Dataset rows
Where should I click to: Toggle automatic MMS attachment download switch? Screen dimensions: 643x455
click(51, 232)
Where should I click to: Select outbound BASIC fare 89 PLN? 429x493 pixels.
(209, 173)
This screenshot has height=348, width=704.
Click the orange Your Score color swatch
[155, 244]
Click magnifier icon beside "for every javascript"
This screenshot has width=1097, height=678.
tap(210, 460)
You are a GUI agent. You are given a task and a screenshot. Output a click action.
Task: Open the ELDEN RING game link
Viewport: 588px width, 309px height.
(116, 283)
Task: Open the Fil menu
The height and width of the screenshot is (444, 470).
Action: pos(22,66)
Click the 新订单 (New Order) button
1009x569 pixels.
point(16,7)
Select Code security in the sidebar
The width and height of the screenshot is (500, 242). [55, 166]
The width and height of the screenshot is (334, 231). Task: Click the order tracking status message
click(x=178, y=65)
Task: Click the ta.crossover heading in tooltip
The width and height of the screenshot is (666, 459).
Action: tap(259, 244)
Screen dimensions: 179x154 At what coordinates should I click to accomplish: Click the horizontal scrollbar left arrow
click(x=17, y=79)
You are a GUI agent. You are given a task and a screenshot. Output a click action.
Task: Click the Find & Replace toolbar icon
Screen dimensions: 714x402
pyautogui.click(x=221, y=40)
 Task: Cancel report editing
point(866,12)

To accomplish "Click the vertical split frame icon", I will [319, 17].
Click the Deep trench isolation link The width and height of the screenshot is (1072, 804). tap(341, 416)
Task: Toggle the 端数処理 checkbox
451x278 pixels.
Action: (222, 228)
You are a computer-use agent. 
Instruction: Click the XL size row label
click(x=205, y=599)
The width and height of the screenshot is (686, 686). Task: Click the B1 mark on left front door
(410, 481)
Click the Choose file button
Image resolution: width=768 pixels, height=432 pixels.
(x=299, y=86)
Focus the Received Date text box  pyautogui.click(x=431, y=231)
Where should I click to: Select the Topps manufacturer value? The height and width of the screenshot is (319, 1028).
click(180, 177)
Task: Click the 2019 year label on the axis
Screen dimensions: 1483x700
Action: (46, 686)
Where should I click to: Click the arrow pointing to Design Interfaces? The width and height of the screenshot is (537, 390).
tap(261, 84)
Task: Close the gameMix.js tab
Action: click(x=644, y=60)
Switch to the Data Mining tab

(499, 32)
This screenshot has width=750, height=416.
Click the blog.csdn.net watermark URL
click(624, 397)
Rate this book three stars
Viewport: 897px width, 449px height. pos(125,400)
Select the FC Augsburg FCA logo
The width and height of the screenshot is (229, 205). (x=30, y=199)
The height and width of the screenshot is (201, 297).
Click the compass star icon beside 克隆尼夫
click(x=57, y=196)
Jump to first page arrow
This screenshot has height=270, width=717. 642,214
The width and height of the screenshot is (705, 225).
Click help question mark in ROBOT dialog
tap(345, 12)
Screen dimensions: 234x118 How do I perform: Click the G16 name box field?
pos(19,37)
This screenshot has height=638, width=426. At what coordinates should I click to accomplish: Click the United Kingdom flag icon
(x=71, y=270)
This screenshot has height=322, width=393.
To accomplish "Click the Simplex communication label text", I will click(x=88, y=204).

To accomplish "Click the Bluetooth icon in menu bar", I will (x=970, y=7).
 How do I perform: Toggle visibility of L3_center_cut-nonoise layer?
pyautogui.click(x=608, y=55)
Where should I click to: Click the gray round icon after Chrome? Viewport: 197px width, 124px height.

▸ PROBLEM STATEMENT
Retype the entries above from their first line through the line containing "Action: tap(259, 244)", keeping every line unchanged.

▸ TASK SOLUTION
Where should I click to: Toggle automatic MMS attachment download switch? Screen dimensions: 643x455
click(51, 232)
Where should I click to: Select outbound BASIC fare 89 PLN? 429x493 pixels.
(209, 173)
This screenshot has height=348, width=704.
Click the orange Your Score color swatch
[155, 244]
Click magnifier icon beside "for every javascript"
This screenshot has width=1097, height=678.
tap(210, 460)
You are a GUI agent. You are given a task and a screenshot. Output a click action.
Task: Open the ELDEN RING game link
Viewport: 588px width, 309px height.
(116, 283)
Task: Open the Fil menu
The height and width of the screenshot is (444, 470).
Action: pos(22,66)
Click the 新订单 (New Order) button
1009x569 pixels.
point(16,7)
Select Code security in the sidebar
The width and height of the screenshot is (500, 242). [55, 166]
The width and height of the screenshot is (334, 231). Task: Click the order tracking status message
click(x=178, y=65)
Task: Click the ta.crossover heading in tooltip
The width and height of the screenshot is (666, 459).
Action: tap(259, 244)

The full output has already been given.